Brief. Give back the data below exactly, with every line kept the same.

Stored records:
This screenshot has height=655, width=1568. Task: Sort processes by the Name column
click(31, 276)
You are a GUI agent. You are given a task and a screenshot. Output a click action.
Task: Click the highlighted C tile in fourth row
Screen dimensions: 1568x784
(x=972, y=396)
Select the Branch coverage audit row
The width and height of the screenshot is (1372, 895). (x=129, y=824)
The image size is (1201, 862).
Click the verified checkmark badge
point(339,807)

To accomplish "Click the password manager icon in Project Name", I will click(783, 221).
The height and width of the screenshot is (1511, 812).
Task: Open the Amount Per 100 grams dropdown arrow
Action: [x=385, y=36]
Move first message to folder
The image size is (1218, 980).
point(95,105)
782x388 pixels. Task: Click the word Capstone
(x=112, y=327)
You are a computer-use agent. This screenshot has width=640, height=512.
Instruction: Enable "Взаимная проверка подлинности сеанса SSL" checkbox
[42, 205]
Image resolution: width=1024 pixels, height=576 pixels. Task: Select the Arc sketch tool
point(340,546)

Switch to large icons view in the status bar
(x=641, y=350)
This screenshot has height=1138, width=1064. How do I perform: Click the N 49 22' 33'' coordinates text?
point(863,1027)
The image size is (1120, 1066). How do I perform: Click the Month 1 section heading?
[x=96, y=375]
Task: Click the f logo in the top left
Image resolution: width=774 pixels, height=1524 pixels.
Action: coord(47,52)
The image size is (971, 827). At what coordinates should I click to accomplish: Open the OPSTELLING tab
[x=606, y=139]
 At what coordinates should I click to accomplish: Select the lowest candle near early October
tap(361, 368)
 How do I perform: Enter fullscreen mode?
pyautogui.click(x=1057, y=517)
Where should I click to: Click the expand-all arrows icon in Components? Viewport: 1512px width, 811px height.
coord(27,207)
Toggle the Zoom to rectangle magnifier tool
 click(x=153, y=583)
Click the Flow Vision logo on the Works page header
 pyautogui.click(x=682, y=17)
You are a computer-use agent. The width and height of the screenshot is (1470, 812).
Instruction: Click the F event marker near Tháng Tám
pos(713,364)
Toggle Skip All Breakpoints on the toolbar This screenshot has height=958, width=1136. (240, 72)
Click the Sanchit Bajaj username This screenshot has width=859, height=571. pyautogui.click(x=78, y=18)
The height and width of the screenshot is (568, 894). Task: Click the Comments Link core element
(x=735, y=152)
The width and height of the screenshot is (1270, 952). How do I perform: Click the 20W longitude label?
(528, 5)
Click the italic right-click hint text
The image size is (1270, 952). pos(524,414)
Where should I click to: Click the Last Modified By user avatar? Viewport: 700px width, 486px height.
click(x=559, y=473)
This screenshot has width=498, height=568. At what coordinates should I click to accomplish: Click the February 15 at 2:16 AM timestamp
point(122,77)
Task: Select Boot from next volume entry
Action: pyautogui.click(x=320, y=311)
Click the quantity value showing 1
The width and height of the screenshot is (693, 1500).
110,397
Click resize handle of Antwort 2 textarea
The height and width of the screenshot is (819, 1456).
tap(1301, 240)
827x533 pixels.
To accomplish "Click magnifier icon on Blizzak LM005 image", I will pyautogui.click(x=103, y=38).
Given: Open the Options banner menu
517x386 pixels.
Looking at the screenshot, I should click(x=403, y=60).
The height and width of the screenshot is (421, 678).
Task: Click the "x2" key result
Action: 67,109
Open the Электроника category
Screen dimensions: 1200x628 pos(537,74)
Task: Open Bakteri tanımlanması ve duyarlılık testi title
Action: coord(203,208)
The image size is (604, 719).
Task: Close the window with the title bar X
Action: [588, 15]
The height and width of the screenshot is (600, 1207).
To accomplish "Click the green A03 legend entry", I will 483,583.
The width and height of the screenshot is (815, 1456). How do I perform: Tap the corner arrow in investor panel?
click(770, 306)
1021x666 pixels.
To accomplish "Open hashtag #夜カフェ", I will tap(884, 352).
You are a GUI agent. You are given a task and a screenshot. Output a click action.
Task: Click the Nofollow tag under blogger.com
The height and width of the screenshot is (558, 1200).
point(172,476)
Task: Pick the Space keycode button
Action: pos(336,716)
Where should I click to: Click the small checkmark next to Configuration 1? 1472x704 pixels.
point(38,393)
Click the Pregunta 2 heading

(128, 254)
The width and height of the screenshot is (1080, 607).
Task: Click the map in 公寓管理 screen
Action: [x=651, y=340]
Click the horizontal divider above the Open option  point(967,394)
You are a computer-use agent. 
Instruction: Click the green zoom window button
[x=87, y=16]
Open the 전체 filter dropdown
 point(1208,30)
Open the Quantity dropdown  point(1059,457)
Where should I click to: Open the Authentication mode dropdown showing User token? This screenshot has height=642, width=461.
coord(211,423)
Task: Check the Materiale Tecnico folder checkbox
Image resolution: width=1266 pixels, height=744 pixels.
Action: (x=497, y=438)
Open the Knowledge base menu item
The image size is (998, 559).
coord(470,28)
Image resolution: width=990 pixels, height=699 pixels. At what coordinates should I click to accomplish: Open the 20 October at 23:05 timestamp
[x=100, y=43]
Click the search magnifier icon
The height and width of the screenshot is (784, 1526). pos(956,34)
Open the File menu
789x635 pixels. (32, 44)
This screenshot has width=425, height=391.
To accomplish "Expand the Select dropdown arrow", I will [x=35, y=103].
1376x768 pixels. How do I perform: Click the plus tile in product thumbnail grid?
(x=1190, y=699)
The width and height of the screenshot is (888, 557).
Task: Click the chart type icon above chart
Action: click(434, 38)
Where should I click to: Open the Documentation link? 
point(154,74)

Response to this exercise.
This screenshot has height=655, width=1568. Task: Sort processes by the Name column
click(31, 276)
You are a GUI agent. You are given a task and a screenshot. Output a click action.
Task: Click the highlighted C tile in fourth row
Screen dimensions: 1568x784
(x=972, y=396)
Select the Branch coverage audit row
The width and height of the screenshot is (1372, 895). (x=129, y=824)
The image size is (1201, 862).
Click the verified checkmark badge
point(339,807)

To accomplish "Click the password manager icon in Project Name", I will click(783, 221).
The height and width of the screenshot is (1511, 812).
Task: Open the Amount Per 100 grams dropdown arrow
Action: [x=385, y=36]
Move first message to folder
The image size is (1218, 980).
point(95,105)
782x388 pixels. Task: Click the word Capstone
(x=112, y=327)
You are a computer-use agent. This screenshot has width=640, height=512.
Instruction: Enable "Взаимная проверка подлинности сеанса SSL" checkbox
[42, 205]
Image resolution: width=1024 pixels, height=576 pixels. Task: Select the Arc sketch tool
point(340,546)

Switch to large icons view in the status bar
(x=641, y=350)
This screenshot has height=1138, width=1064. How do I perform: Click the N 49 22' 33'' coordinates text?
point(863,1027)
The image size is (1120, 1066). How do I perform: Click the Month 1 section heading?
[x=96, y=375]
Task: Click the f logo in the top left
Image resolution: width=774 pixels, height=1524 pixels.
Action: coord(47,52)
The image size is (971, 827). At what coordinates should I click to accomplish: Open the OPSTELLING tab
[x=606, y=139]
 At what coordinates should I click to accomplish: Select the lowest candle near early October
tap(361, 368)
 How do I perform: Enter fullscreen mode?
pyautogui.click(x=1057, y=517)
Where should I click to: Click the expand-all arrows icon in Components? Viewport: 1512px width, 811px height.
coord(27,207)
Toggle the Zoom to rectangle magnifier tool
 click(x=153, y=583)
Click the Flow Vision logo on the Works page header
 pyautogui.click(x=682, y=17)
You are a computer-use agent. The width and height of the screenshot is (1470, 812).
Instruction: Click the F event marker near Tháng Tám
pos(713,364)
Toggle Skip All Breakpoints on the toolbar This screenshot has height=958, width=1136. (240, 72)
Click the Sanchit Bajaj username This screenshot has width=859, height=571. pyautogui.click(x=78, y=18)
The height and width of the screenshot is (568, 894). Task: Click the Comments Link core element
(x=735, y=152)
The width and height of the screenshot is (1270, 952). How do I perform: Click the 20W longitude label?
(528, 5)
Click the italic right-click hint text
The image size is (1270, 952). pos(524,414)
Where should I click to: Click the Last Modified By user avatar? Viewport: 700px width, 486px height.
click(x=559, y=473)
This screenshot has width=498, height=568. At what coordinates should I click to accomplish: Click the February 15 at 2:16 AM timestamp
point(122,77)
Task: Select Boot from next volume entry
Action: pyautogui.click(x=320, y=311)
Click the quantity value showing 1
The width and height of the screenshot is (693, 1500).
110,397
Click resize handle of Antwort 2 textarea
The height and width of the screenshot is (819, 1456).
tap(1301, 240)
827x533 pixels.
To accomplish "Click magnifier icon on Blizzak LM005 image", I will pyautogui.click(x=103, y=38).
Given: Open the Options banner menu
517x386 pixels.
Looking at the screenshot, I should click(x=403, y=60).
The height and width of the screenshot is (421, 678).
Task: Click the "x2" key result
Action: 67,109
Open the Электроника category
Screen dimensions: 1200x628 pos(537,74)
Task: Open Bakteri tanımlanması ve duyarlılık testi title
Action: coord(203,208)
The image size is (604, 719).
Task: Close the window with the title bar X
Action: [588, 15]
The height and width of the screenshot is (600, 1207).
To accomplish "Click the green A03 legend entry", I will 483,583.
The width and height of the screenshot is (815, 1456). How do I perform: Tap the corner arrow in investor panel?
click(770, 306)
1021x666 pixels.
To accomplish "Open hashtag #夜カフェ", I will tap(884, 352).
You are a GUI agent. You are given a task and a screenshot. Output a click action.
Task: Click the Nofollow tag under blogger.com
The height and width of the screenshot is (558, 1200).
point(172,476)
Task: Pick the Space keycode button
Action: pos(336,716)
Where should I click to: Click the small checkmark next to Configuration 1? 1472x704 pixels.
point(38,393)
Click the Pregunta 2 heading

(128, 254)
The width and height of the screenshot is (1080, 607).
Task: Click the map in 公寓管理 screen
Action: [x=651, y=340]
Click the horizontal divider above the Open option  point(967,394)
You are a computer-use agent. 
Instruction: Click the green zoom window button
[x=87, y=16]
Open the 전체 filter dropdown
 point(1208,30)
Open the Quantity dropdown  point(1059,457)
Where should I click to: Open the Authentication mode dropdown showing User token? This screenshot has height=642, width=461.
coord(211,423)
Task: Check the Materiale Tecnico folder checkbox
Image resolution: width=1266 pixels, height=744 pixels.
Action: (x=497, y=438)
Open the Knowledge base menu item
The image size is (998, 559).
coord(470,28)
Image resolution: width=990 pixels, height=699 pixels. At what coordinates should I click to accomplish: Open the 20 October at 23:05 timestamp
[x=100, y=43]
Click the search magnifier icon
The height and width of the screenshot is (784, 1526). pos(956,34)
Open the File menu
789x635 pixels. (32, 44)
This screenshot has width=425, height=391.
To accomplish "Expand the Select dropdown arrow", I will [x=35, y=103].
1376x768 pixels. How do I perform: Click the plus tile in product thumbnail grid?
(x=1190, y=699)
The width and height of the screenshot is (888, 557).
Task: Click the chart type icon above chart
Action: click(434, 38)
Where should I click to: Open the Documentation link? 
point(154,74)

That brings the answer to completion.